» **Document extract**
The maximum number of bitmaps and repetitive items are the problems we're running into.

And here's the code snippet of the partial solution:

Code: [Select]
struct bitmap_entry {
static size_t count;
public:
template<typename T>
static size_t get_id()
{
static size_t id = count++;
return id;
}
...

This gives the bitmap entry a unique ID in a more fool-proof way.
Title: Re: Let's talk about bmpman
Post by: The E on December 16, 2015, 12:50:00 pm
The core design flaw is that it is outdated, dating back to retail, particularly the 1990s. It was made with significant bits of Descent code (referring to Descent 2 which was released in 1996) which do not fully meets the modern requirements of today's computers and devices, including those running latest OSes such as Windows 10, released in 2015. Among them is that the animation system was plagued by invalid bitmap handling due to invalid animation somewhere else - an engine-crashing error I encountered during my testing of my Battle of Endor mission developed for Shattered Stars using 64-bit large-addressing aware builds.

So yeah. You do not in fact know what the issues with bmpman are. I strongly recommend you take more time to familiarize with the code.

Here's a hint: Age has got nothing to do with it. The basic principles behind bmpman's design are still workable today, the concept behind it is as usable today as it was back in 2000.
Now, given modern coding practices, it could be made better. That's what we're trying to do here, but remaking something just because it's old is stupid when you do not know exactly why you're doing it, which in this case means knowing what the subtle issues are that cause problems.

Quote
The maximum number of bitmaps and repetitive items are the problems we're running into.

No, it's not. That's the surface level issue, and if it was the actual issue, we could just increase the number of bitmap slots and be done with it. Just like your attempts at raising the number of asteroids or changing path lengths, if it was just an issue of adjusting the value of one constant, we'd have done it long ago.
The actual problem goes deeper. And you, quite frankly, do NOT have the experience with the engine or C/C++ required to fix it.

Quote
And here's the code snippet of the partial solution:

Code: [Select]
struct bitmap_entry {
static size_t count;
public:
template<typename T>
static size_t get_id()
{
static size_t id = count++;
return id;
}
...

This gives the bitmap entry a unique ID in a more fool-proof way.

Two tasks.
One. Explain what the keyword "static" in C/C++ does, and what behaviour your specific usage here will result in.
Two. Explain what a "Template" in C++ is, and what it does in this code snippet of yours.
Title: Re: Let's talk about bmpman
Post by: Bryan See on December 16, 2015, 11:27:27 pm
Now, given modern coding practices, it could be made better. That's what we're trying to do here, but remaking something just because it's old is stupid when you do not know exactly why you're doing it, which in this case means knowing what the subtle issues are that cause problems.

» **Material supplied**

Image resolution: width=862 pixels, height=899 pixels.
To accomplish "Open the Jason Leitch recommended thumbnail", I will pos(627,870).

...

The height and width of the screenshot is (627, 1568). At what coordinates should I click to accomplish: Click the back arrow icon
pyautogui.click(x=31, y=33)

» **Task to carry out**
Please continue the forum thread about bmpman from its last line. The listing plays no part in this.

» **Output for this task**
Quote
The maximum number of bitmaps and repetitive items are the problems we're running into.

No, it's not. That's the surface level issue, and if it was the actual issue, we could just increase the number of bitmap slots and be done with it. Just like your attempts at raising the number of asteroids or changing path lengths, if it was just an issue of adjusting the value of one constant, we'd have done it long ago.
The actual problem goes deeper. And you, quite frankly, do NOT have the experience with the engine or C/C++ required to fix it. [/quote]

I get it, as I intend to do some code refactoring on it. As for my attempts at raising the number of asteroids (to my intended 1024, though it's raised from 256 to 512, short of that) or changing path lengths, I will re-visit these at some point in the future.

Two tasks.
One. Explain what the keyword "static" in C/C++ does, and what behaviour your specific usage here will result in.
Two. Explain what a "Template" in C++ is, and what it does in this code snippet of yours.

The static keyword is used to declare variables and functions at global scope, namespace scope, class scope and local scope. Static objects or variables are allocated when the program starts and is deallocated when the program ends. In this case here, an ID is initialized upon starting FSO, and it deallocated when FSO closes.

Templates are the foundation of generic programming, which involves writing code in a way that is independent of any particular type. Here in my code snippet, type is a placeholder name for a data type used by the function. This name can be used within the function definition - in this case, get an ID for a bitmap entry.

I know C/C++ a decade ago, bolstered thanks to my college studies, which is starting to pay off.
Title: Re: Let's talk about bmpman
Post by: The E on December 17, 2015, 05:02:00 am
The static keyword is used to declare variables and functions at global scope, namespace scope, class scope and local scope. Static objects or variables are allocated when the program starts and is deallocated when the program ends. In this case here, an ID is initialized upon starting FSO, and it deallocated when FSO closes.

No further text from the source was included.